Charles de Saint-G… é um jovem idiota de treze anos, vivo, cujas faculdades intelectuais são de tal nulidade que nem mesmo reconhece os pais e apenas é capaz de alimentar-se. Há nele uma parada completa do desenvolvimento em todo o sistema orgânico. Pensou-se que ele poderia constituir-se num interessante assunto de estudo psicológico.
1.
(A São
Luís.) Poderíeis dizer-nos se podemos evocar o Espírito dessa criança?
Resposta. – Podeis fazê-lo como se evocásseis um morto.
2. Vossa resposta faz-nos supor que a evocação poderia ser feita em qualquer momento.
Resposta. – Sim. Sua alma está atada ao corpo por laços materiais, mas não espirituais; ela pode sempre se desprender.
3. Evocação de Ch. de Saint-G…
Resposta. – Sou um pobre Espírito, preso à Terra como uma ave pelo pé.
4. Em vosso estado atual, como Espírito, tendes consciência de vossa nulidade neste mundo?
Resposta. – Certamente; sinto bem o meu cativeiro.
5. Quando vosso corpo dorme e vosso Espírito se desprende, tendes as ideias tão lúcidas quanto se estivésseis em estado normal?
Resposta. – Quando meu corpo infeliz repousa, estou um pouco mais livre para me elevar ao céu, a que aspiro.
6. Como Espírito, experimentais um pensamento penoso de vosso estado corporal?
Resposta. – Sim, pois é uma punição.
7. Recordai-vos da vossa existência precedente?
Resposta. – Oh, sim! Ela é a causa de meu exílio atual.
8. Qual foi essa existência?
Resposta. – Um jovem libertino ao tempo. de Henrique III.
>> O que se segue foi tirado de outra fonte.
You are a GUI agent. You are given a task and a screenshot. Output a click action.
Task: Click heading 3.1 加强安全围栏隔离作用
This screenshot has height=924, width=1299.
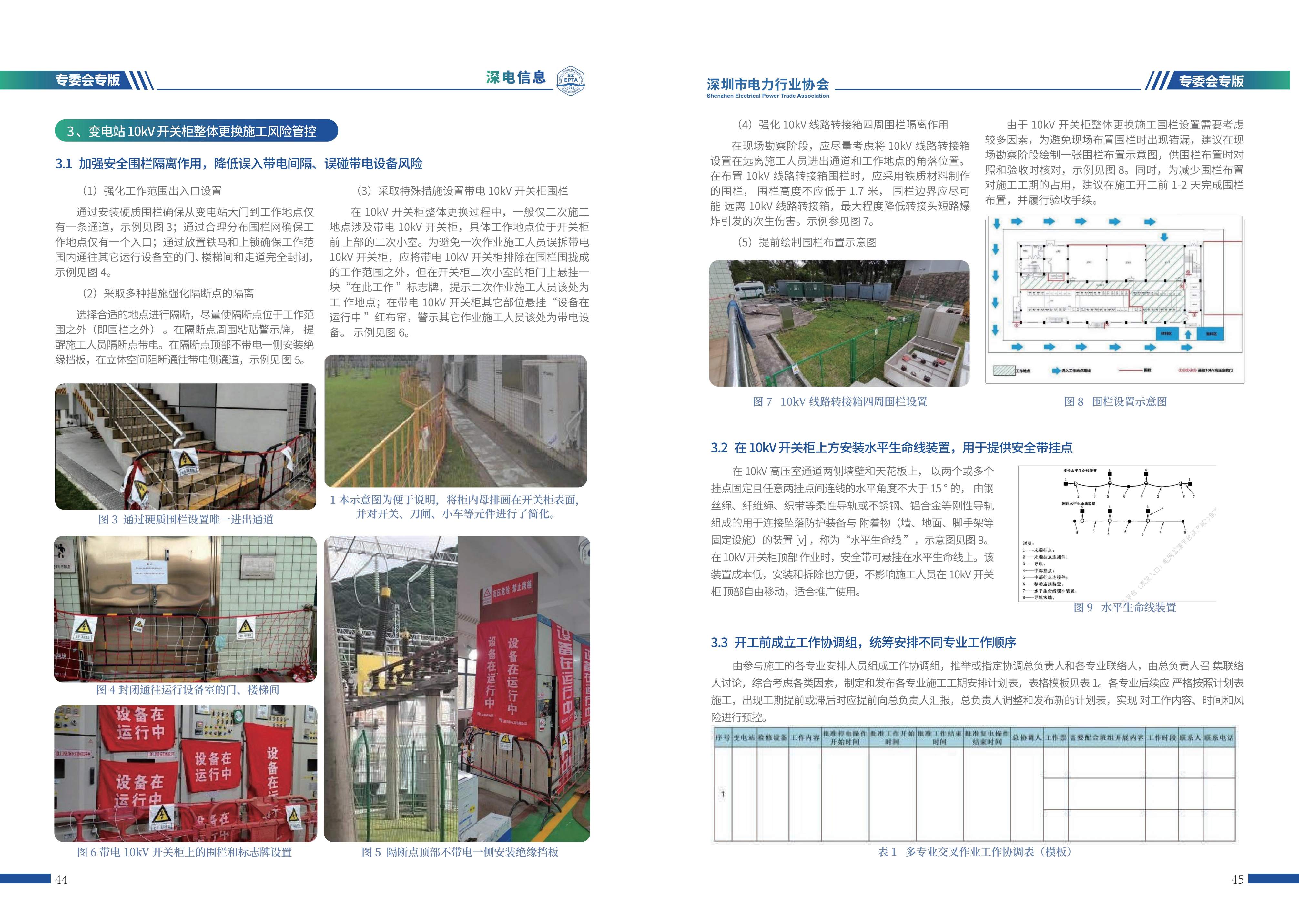pos(238,164)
9. Dissestes que vossa condição atual é uma punição; então não a escolhestes?
Resposta. – Não.
10. Como pode vossa existência atual servir ao vosso progresso, no estado de nulidade em que vos encontrais?
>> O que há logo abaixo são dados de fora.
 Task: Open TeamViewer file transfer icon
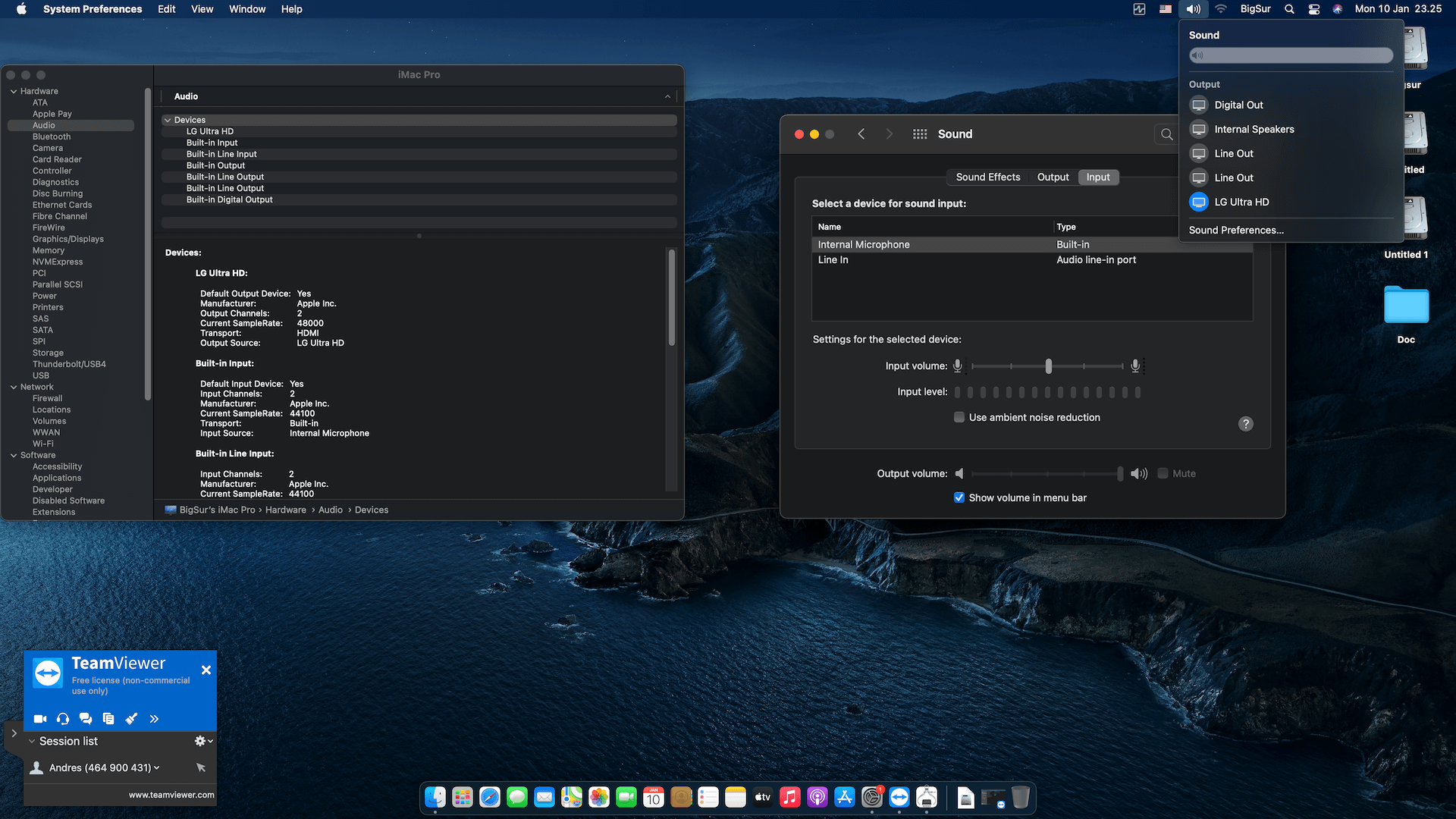coord(108,718)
Resposta. – Ela não me é nula perante Deus, que a impôs.
11. Prevedes a duração da vossa existência atual?
Resposta. – Não; mais alguns anos e retornarei à minha pátria.
12. Desde vossa precedente existência até a encarnação atual, que fizestes como Espírito?
Resposta. – Porque eu era um Espírito leviano, Deus me aprisionou.
13. No estado de vigília tendes consciência do que se passa ao vosso redor, apesar da imperfeição dos vossos órgãos?
Resposta. – Vejo, entendo, mas meu corpo não compreende e nada vê.
14. Podemos fazer algo que vos seja útil?
Resposta. – Nada.
15.
(A São Luís.) As preces por um Espírito reencarnado podem ter a mesma
eficácia que a dirigida a um errante?
Resposta. – As preces são sempre boas e agradáveis a Deus. Na posição deste pobre Espírito, elas em nada lhe poderão servir; servirão mais tarde, pois Deus as deixa de reserva.
Observação. – Ninguém desconhecerá o alto ensinamento moral
que resulta desta evocação. Além disso, ela confirma o que sempre foi
dito sobre os idiotas. Sua nulidade moral nada tem a ver com a nulidade
do Espírito, que, abstração feita dos órgãos, goza de todas as suas
faculdades. A imperfeição dos órgãos é apenas um obstáculo à
livre manifestação das faculdades; não as aniquila. É o caso de um homem
vigoroso, cujos membros seriam comprimidos por laços. Sabe-se que, em
certas regiões, longe de ser um objeto de desprezo, os cretinos são
cercados de cuidados benevolentes. Esse sentimento não decorreria de
uma intuição do verdadeiro estado desses infortunados, tanto mais dignos
de atenções quanto seu Espírito, que compreende a posição em que se
encontra e deve sofrer por se ver como um refugo da sociedade?